El colectivo Todos por la Salud ha señalado que la magnitud del problema ya no puede explicarse por fallas administrativas. Se trata de una crisis sistémica que impacta directamente la salud mental del país. Más del 80.3 % de los profesionales del sector en mención reporta afectaciones en su salud mental asociadas a la incertidumbre laboral y asistencial. Los trabajadores sanitarios enfrentan sobrecarga laboral, retrasos salariales, contratos inestables y la presión ética de no poder ofrecer a sus pacientes los tratamientos oportunos que saben necesarios. En el campo específico de la salud mental, el impacto es aún más delicado. Psiquiatras, psicólogos, trabajadores sociales y equipos interdisciplinarios atienden diariamente cuadros de depresión, ansiedad, riesgo suicida, trastornos psicóticos y consumo de sustancias. Cuando faltan medicamentos psicotrópicos, cuando se cancelan consultas o cuando no hay camas disponibles para hospitalización, el profesional no solo enfrenta la frustración técnica, sino una carga emocional profunda: la sensación de impotencia. Esta experiencia sostenida en el tiempo puede derivar en agotamiento profesional, síndrome de burnout, síntomas depresivos y ansiedad.

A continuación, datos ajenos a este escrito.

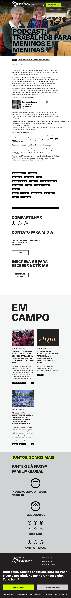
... (32, 383)
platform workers (19, 383)
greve (15, 444)
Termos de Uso (47, 561)
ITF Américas (26, 197)
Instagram (35, 528)
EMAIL (20, 253)
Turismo (28, 185)
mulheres (32, 173)
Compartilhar (27, 217)
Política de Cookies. (60, 594)
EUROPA (15, 197)
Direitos (22, 444)
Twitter (30, 523)
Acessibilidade (47, 557)
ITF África (25, 193)
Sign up (35, 484)
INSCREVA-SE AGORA (20, 275)
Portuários (29, 177)
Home (14, 59)
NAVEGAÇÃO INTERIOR (19, 181)
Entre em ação (52, 5)
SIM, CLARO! (18, 587)
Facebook (35, 523)
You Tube (41, 523)
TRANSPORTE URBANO (42, 185)
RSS (41, 528)
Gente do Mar (17, 185)
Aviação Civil (17, 177)
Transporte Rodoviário (48, 181)
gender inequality (19, 173)
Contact (35, 507)
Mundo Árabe (36, 193)
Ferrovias (33, 181)
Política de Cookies (48, 564)
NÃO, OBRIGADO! (53, 587)
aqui (51, 138)
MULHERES (16, 189)
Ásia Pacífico (49, 193)
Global (15, 193)
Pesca (39, 177)
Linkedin (30, 528)
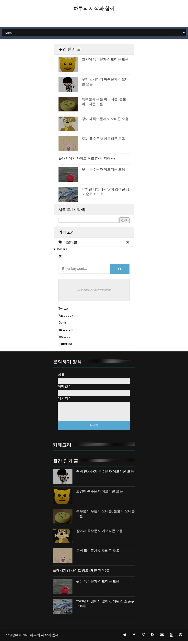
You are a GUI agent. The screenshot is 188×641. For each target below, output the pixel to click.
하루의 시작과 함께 (94, 8)
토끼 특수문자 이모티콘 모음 (103, 138)
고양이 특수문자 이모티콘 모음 (105, 59)
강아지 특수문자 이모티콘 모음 (105, 119)
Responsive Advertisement (94, 290)
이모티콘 (70, 242)
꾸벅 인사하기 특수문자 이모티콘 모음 (105, 471)
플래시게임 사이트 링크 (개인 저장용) (87, 158)
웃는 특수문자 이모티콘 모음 (103, 169)
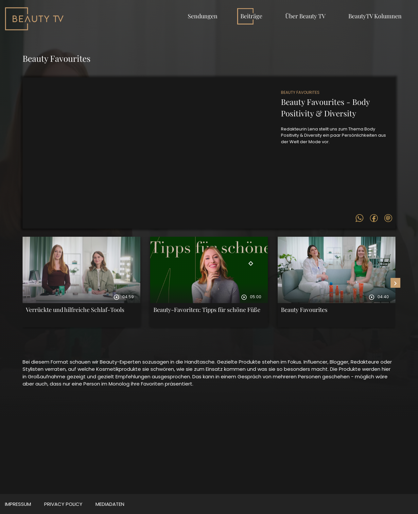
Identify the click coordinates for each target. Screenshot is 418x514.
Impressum (18, 504)
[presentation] (395, 283)
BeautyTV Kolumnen (375, 16)
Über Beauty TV (305, 16)
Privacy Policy (63, 504)
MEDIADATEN (110, 504)
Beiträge (251, 16)
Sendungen (203, 16)
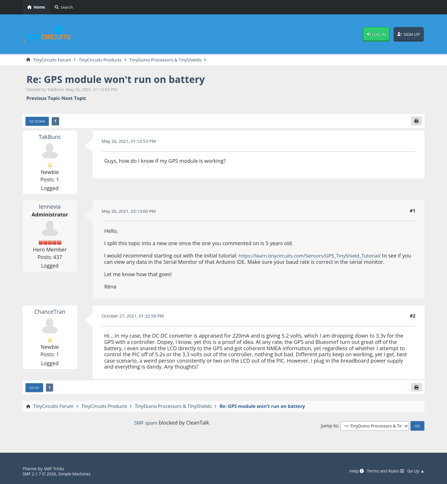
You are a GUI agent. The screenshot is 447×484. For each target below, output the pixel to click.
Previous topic (43, 98)
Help (352, 471)
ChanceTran (49, 312)
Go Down (38, 122)
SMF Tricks (54, 468)
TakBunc (49, 137)
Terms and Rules (383, 471)
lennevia (49, 208)
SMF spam (145, 424)
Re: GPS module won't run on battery (121, 80)
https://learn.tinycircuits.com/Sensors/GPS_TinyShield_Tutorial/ (314, 256)
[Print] (416, 121)
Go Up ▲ (415, 471)
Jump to (329, 427)
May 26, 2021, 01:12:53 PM (130, 142)
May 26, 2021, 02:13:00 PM (130, 212)
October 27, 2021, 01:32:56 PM (135, 316)
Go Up (35, 388)
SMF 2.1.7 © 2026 (40, 474)
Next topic (73, 98)
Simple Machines (77, 474)
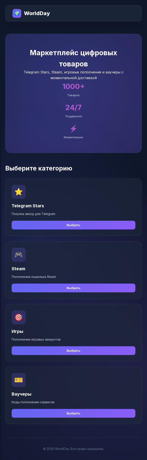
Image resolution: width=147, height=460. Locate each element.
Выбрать (74, 225)
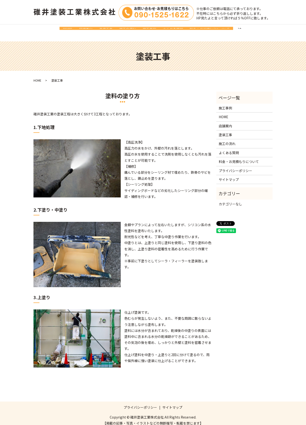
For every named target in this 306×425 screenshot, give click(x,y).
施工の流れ (127, 30)
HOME (47, 30)
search (266, 30)
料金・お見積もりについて (230, 30)
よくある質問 (186, 30)
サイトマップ (229, 174)
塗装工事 (99, 30)
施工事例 (156, 30)
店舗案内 (72, 30)
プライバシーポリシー (235, 165)
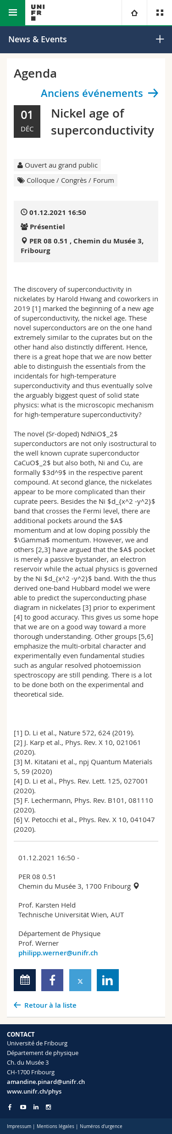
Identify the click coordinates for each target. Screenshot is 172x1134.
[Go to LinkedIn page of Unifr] (36, 1107)
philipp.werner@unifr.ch (58, 953)
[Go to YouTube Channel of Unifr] (23, 1107)
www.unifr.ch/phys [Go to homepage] (34, 1091)
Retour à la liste (50, 1005)
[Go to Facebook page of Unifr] (10, 1107)
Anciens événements (92, 93)
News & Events (37, 39)
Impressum (19, 1126)
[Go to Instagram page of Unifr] (48, 1107)
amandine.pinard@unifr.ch (46, 1082)
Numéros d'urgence (101, 1126)
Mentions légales (55, 1126)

La emergencia sanitaria que vivimos no distingue partidos, regiones ni estratos sociales. Nos afecta a todos. Superarla exige diálogo responsable, decisiones basadas en evidencia y una ética pública orientada al bien común. Cada día de retraso se traduce en vidas perdidas y deterioro creciente de la salud mental de los colombianos. La historia nos juzgará no por quién ganó el debate, sino por si fuimos capaces de proteger la dignidad y la vida de nuestra gente.